Branded Keywords in Google

Unpopular opinion

Den Chernobai's avatar
Den Chernobai
Nov 12, 2025
∙ Paid

I’ve been reading Click Here by Alex Schultz, CMO of Meta, which was released a few weeks ago.

Finally, someone wrote a modern guide on digital marketing. As someone who works with ads at scale, I already knew many of the concepts, but a few things were new to me.

One of his pieces of advice stood out – don’t buy branded search terms on Google. Mainly because those people will convert anyway, as they’re already looking for your brand specifically. This goes against the common zero-sum game – that if we don’t buy those keywords, competitors will outbid us and steal our conversions.

Intrigued, I decided to check our own numbers.

Apparently, once you reach a certain market share, there’s an even stronger reason to stop buying branded keywords. More and more of your existing users start using Google just to reach your product. Instead of typing your domain name directly, they just type the company name into Google Search – and click the first link, which is often an ad.

That’s where the problems begin.

First, we end up paying for users who already have an active account.
Second, instead of being taken straight to the app, these users have to go through the entire onboarding flow before they can reach the sign-in screen. Not ideal.
And third, this traffic contaminates our funnel data – conversion rates drop, and the numbers become less reliable.
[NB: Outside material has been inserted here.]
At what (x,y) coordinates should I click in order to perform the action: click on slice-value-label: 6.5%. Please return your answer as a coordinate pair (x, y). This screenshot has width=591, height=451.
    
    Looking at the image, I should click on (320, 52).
And it’s not just a small share of traffic – we’re talking about a significant share.

Now, there are a couple of ways to fix this:

  1. Set up exclusions.
    Google Ads allows you to sync a list of your existing users so ads won’t be shown to them. In this case, the exclusion list should include all registered users, not just paying ones, since their probability to convert is much lower than that of new users. Besides, for existing users, we already have better channels like email or in-app messages.

  2. Stop paying for branded keywords.
    Ideally, this should be tested through an experiment. If we stop paying, will we see an increase in organic conversions through SEO? Even if not all the traffic shifts to organic, winning back the rest with paid branded ads may still be too expensive. For example, if we lose only 20% of conversions, it means we’re paying 5x more to get those 20%.